### Requirement:
Output the material from the line containing "Image resolution: width=919" to the line containing "will (x=760, y=400).", including both lines, reproducing them without any change.

### Entries supplied:
[START]

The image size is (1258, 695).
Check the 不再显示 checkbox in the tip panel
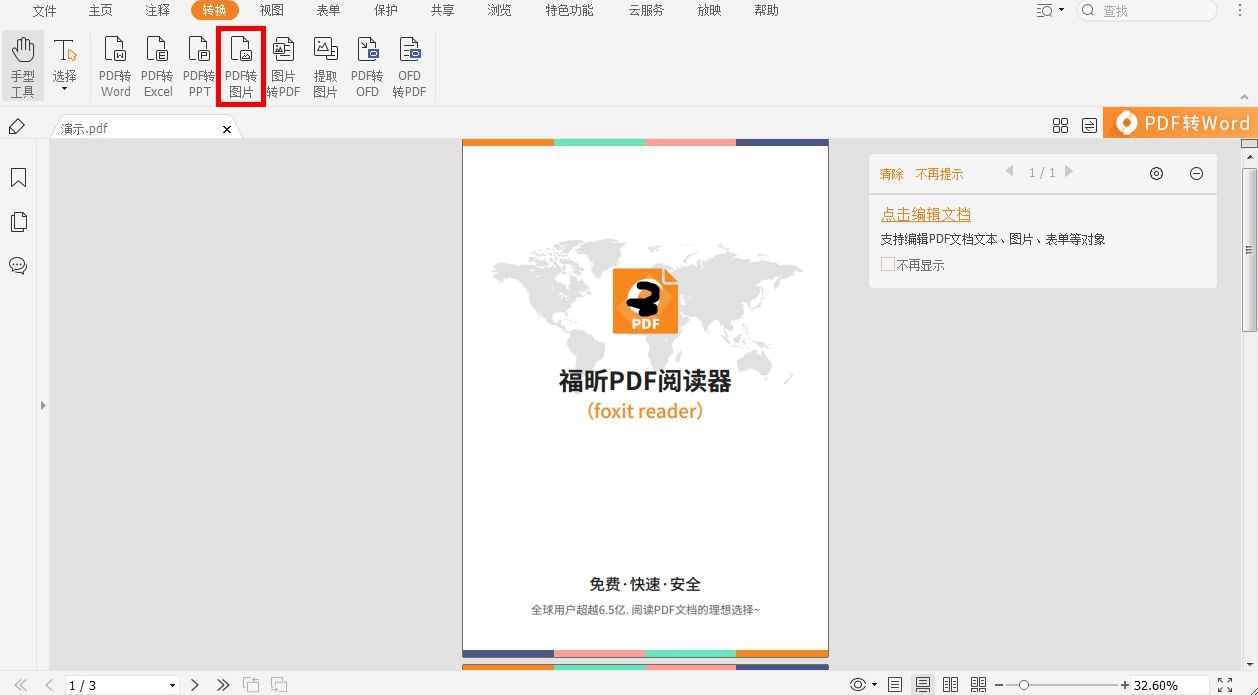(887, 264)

[END]
[START]

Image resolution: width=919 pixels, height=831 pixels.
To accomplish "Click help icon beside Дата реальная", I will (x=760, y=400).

[END]

### Solution below:
Image resolution: width=919 pixels, height=831 pixels.
To accomplish "Click help icon beside Дата реальная", I will (x=760, y=400).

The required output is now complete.